Python Pandas: How to Select DataFrame Columns Starting With a Specific String
When working with Pandas DataFrames, especially those with many columns or dynamically generated names, you often need to select a subset of columns based on a naming pattern. A common requirement is to select all columns whose names begin with a particular prefix or string.
This guide explains several effective methods to select Pandas DataFrame columns that start with a given string, using list comprehensions, Index.str.startswith(), and DataFrame.filter(regex=...).
The Goal: Selecting Columns by Prefix
Given a Pandas DataFrame, we want to create a new DataFrame (or a view) that contains only those columns whose names (headers) begin with a specified string pattern.
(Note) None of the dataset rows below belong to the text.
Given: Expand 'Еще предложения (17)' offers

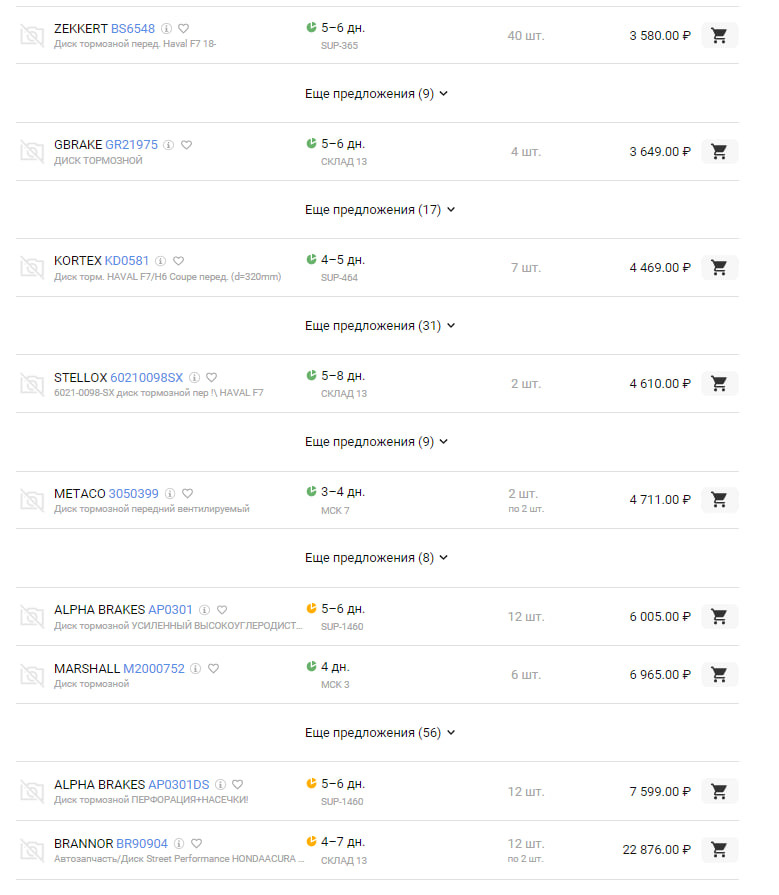Looking at the screenshot, I should point(379,210).
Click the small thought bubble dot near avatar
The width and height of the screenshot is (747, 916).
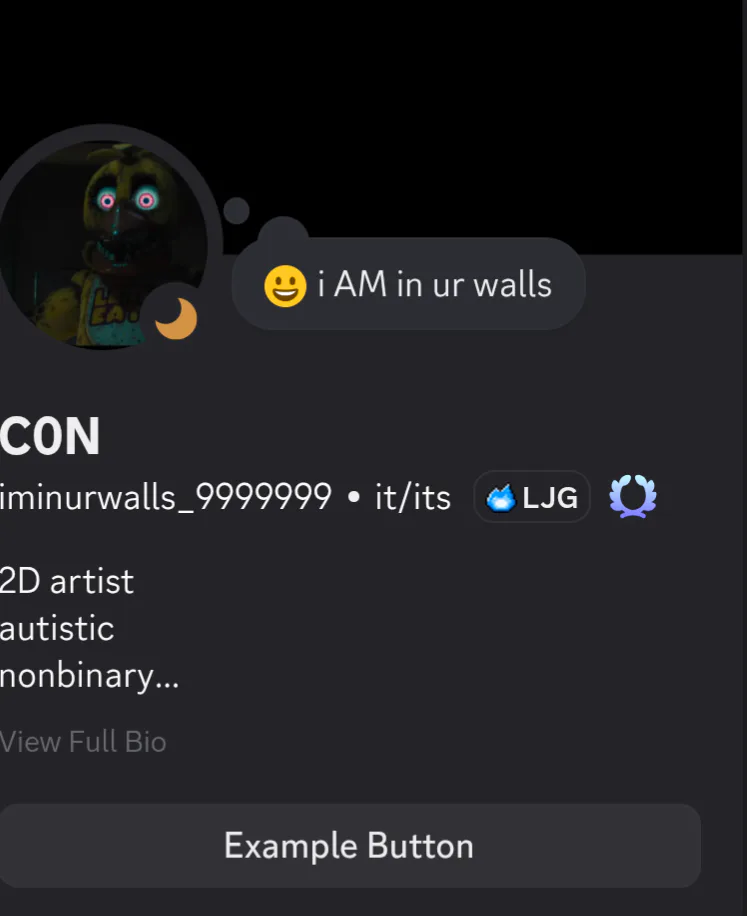point(236,210)
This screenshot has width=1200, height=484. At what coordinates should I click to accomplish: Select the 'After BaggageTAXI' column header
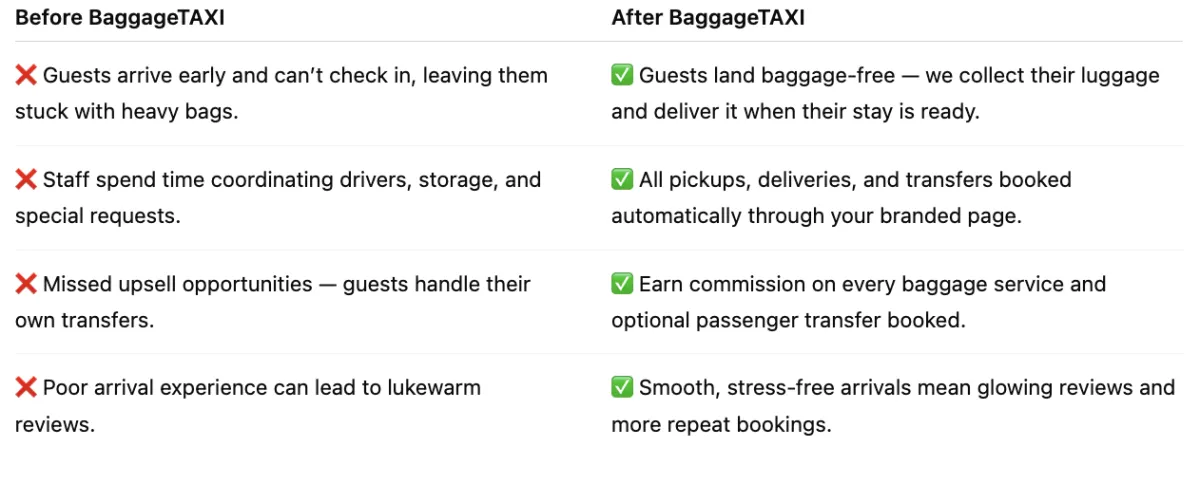[708, 18]
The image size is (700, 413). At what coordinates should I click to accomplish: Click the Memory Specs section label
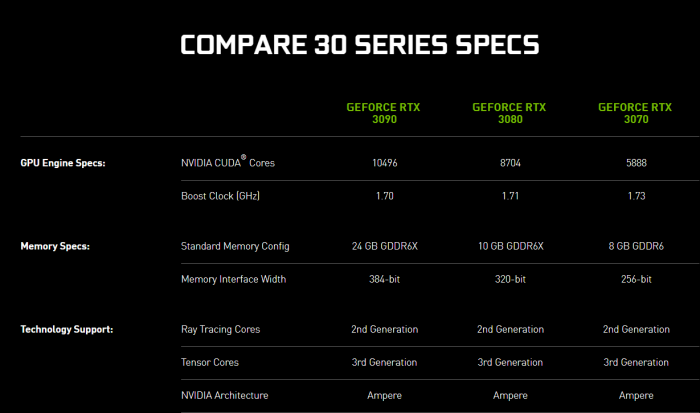56,245
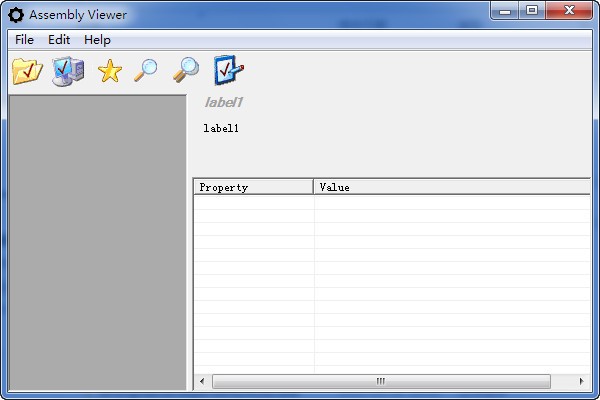The width and height of the screenshot is (600, 400).
Task: Click the computer monitor toolbar icon
Action: [x=67, y=71]
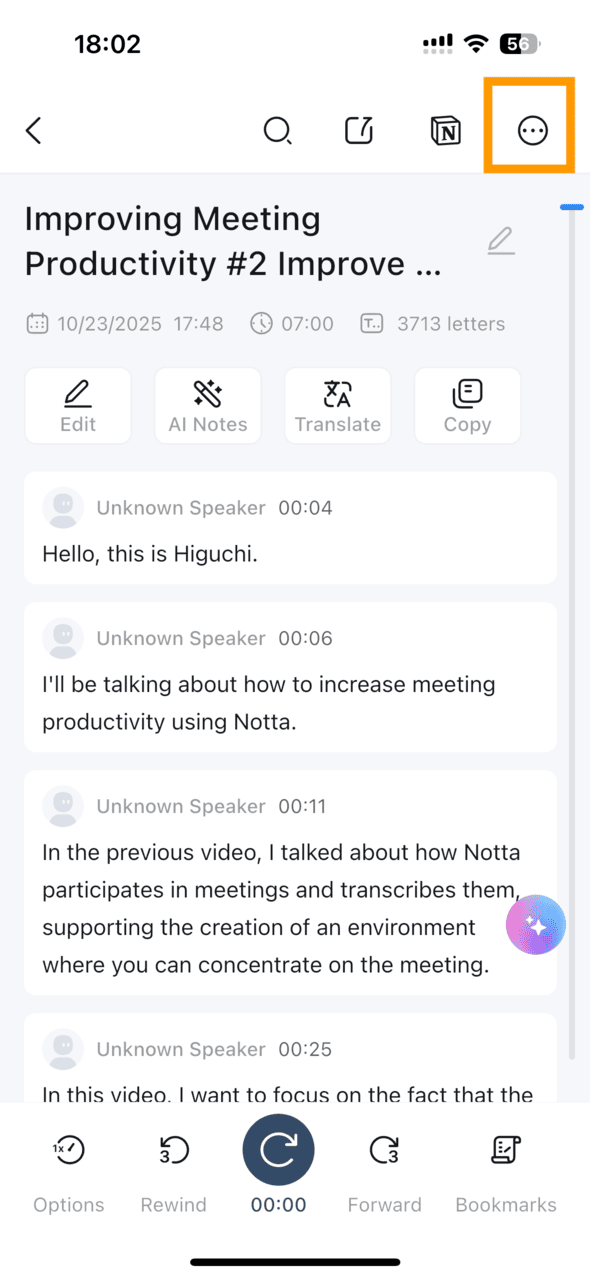Copy the transcript with Copy button
Image resolution: width=590 pixels, height=1278 pixels.
tap(468, 406)
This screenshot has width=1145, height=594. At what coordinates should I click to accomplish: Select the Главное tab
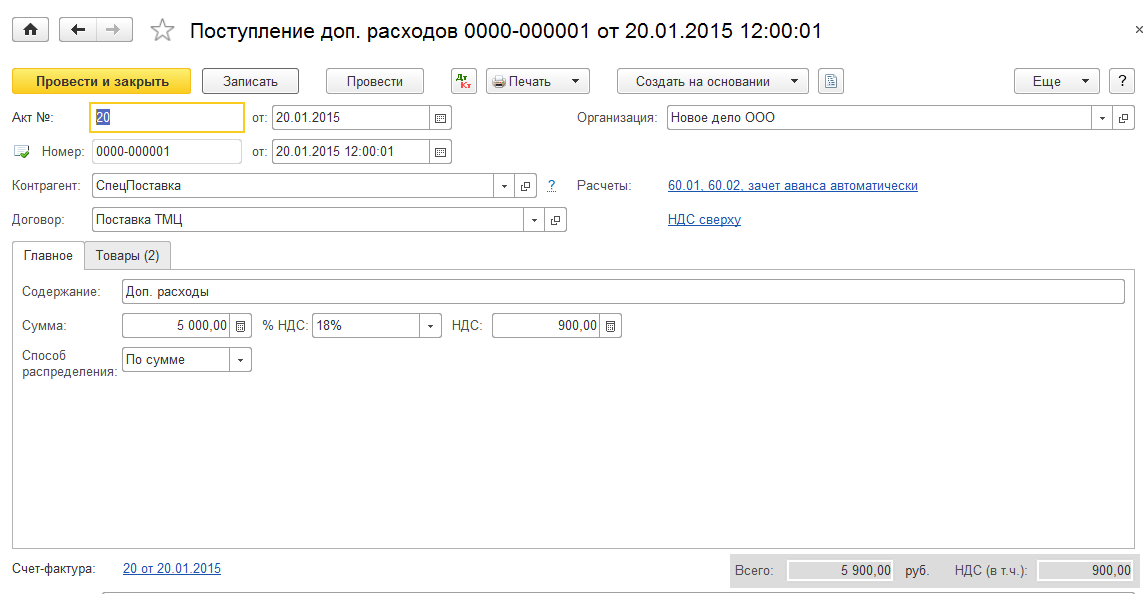click(48, 256)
For example, selecting all columns that start with "Sales_" or "User_".
Example DataFrame
import pandas as pd
data = {
'CustomerID': [101, 102, 103, 104],
'CustomerName': ['Alice WidgetCorp', 'Bob Solutions Ltd', 'Charlie Innovations', 'Diana Services Inc'],
'Region': ['North', 'South', 'North', 'West'],
'Sales_Q1': [1500, 2200, 1800, 2500],
'Sales_Q2': [1700, 2000, 1900, 2800],
'Support_Tickets': [2, 1, 3, 1],
'sales_rep': ['John', 'Jane', 'Mike', 'Anna'] # Lowercase 'sales'
}
df = pd.DataFrame(data)
print("Original DataFrame:")
print(df)
Output:
Original DataFrame:
CustomerID CustomerName Region Sales_Q1 Sales_Q2 \
0 101 Alice WidgetCorp North 1500 1700
1 102 Bob Solutions Ltd South 2200 2000
2 103 Charlie Innovations North 1800 1900
3 104 Diana Services Inc West 2500 2800
Support_Tickets sales_rep
0 2 John
1 1 Jane
2 3 Mike
3 1 Anna
Let's say we want to select all columns starting with "Customer" or "Sales".
Method 1: Using List Comprehension with str.startswith() (Pythonic & Clear)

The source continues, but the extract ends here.